• Problem to solve: Give back all the records exactly, keeping every line whole.

Saved entries

· · · · · · ·

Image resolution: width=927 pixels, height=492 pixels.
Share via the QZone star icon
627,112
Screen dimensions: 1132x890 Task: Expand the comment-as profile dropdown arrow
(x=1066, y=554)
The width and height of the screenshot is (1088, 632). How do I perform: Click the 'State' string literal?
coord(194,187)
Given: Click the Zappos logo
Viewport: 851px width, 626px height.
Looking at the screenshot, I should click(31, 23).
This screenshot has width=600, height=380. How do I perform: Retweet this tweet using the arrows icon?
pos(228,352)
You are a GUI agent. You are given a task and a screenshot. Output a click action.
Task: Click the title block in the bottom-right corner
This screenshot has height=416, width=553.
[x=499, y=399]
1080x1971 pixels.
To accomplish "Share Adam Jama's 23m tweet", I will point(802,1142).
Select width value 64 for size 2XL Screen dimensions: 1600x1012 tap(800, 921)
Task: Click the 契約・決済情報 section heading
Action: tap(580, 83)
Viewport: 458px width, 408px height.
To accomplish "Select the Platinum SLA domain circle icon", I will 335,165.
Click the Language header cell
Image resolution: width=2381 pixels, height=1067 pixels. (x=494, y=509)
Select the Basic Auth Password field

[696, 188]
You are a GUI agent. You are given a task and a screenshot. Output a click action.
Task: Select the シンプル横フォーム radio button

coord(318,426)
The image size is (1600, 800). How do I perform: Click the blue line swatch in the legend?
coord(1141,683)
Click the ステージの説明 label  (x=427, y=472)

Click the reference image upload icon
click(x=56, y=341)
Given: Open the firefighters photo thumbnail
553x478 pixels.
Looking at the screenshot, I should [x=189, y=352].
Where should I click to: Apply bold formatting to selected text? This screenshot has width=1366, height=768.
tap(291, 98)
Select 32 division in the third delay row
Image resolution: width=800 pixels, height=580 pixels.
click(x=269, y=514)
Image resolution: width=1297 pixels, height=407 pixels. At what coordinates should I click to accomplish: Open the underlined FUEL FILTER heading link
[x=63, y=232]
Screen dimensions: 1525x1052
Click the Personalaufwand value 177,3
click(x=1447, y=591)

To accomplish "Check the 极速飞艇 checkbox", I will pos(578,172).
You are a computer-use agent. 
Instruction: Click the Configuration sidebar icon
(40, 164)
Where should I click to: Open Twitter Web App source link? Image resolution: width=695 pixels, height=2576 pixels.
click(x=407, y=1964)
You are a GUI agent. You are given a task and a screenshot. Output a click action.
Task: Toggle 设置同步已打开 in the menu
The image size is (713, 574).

· · · · · · ·

• Exercise output:
Image resolution: width=927 pixels, height=492 pixels.
Share via the QZone star icon
627,112
Screen dimensions: 1132x890 Task: Expand the comment-as profile dropdown arrow
(x=1066, y=554)
The width and height of the screenshot is (1088, 632). How do I perform: Click the 'State' string literal?
coord(194,187)
Given: Click the Zappos logo
Viewport: 851px width, 626px height.
Looking at the screenshot, I should click(31, 23).
This screenshot has width=600, height=380. How do I perform: Retweet this tweet using the arrows icon?
pos(228,352)
You are a GUI agent. You are given a task and a screenshot. Output a click action.
Task: Click the title block in the bottom-right corner
This screenshot has height=416, width=553.
[x=499, y=399]
1080x1971 pixels.
To accomplish "Share Adam Jama's 23m tweet", I will point(802,1142).
Select width value 64 for size 2XL Screen dimensions: 1600x1012 tap(800, 921)
Task: Click the 契約・決済情報 section heading
Action: tap(580, 83)
Viewport: 458px width, 408px height.
To accomplish "Select the Platinum SLA domain circle icon", I will 335,165.
Click the Language header cell
Image resolution: width=2381 pixels, height=1067 pixels. (x=494, y=509)
Select the Basic Auth Password field

[696, 188]
You are a GUI agent. You are given a task and a screenshot. Output a click action.
Task: Select the シンプル横フォーム radio button

coord(318,426)
The image size is (1600, 800). How do I perform: Click the blue line swatch in the legend?
coord(1141,683)
Click the ステージの説明 label  (x=427, y=472)

Click the reference image upload icon
click(x=56, y=341)
Given: Open the firefighters photo thumbnail
553x478 pixels.
Looking at the screenshot, I should [x=189, y=352].
Where should I click to: Apply bold formatting to selected text? This screenshot has width=1366, height=768.
tap(291, 98)
Select 32 division in the third delay row
Image resolution: width=800 pixels, height=580 pixels.
click(x=269, y=514)
Image resolution: width=1297 pixels, height=407 pixels. At what coordinates should I click to accomplish: Open the underlined FUEL FILTER heading link
[x=63, y=232]
Screen dimensions: 1525x1052
Click the Personalaufwand value 177,3
click(x=1447, y=591)

To accomplish "Check the 极速飞艇 checkbox", I will pos(578,172).
You are a computer-use agent. 
Instruction: Click the Configuration sidebar icon
(40, 164)
Where should I click to: Open Twitter Web App source link? Image resolution: width=695 pixels, height=2576 pixels.
click(x=407, y=1964)
You are a GUI agent. You are given a task and a screenshot. Output a click action.
Task: Toggle 设置同步已打开 in the menu
The image size is (713, 574).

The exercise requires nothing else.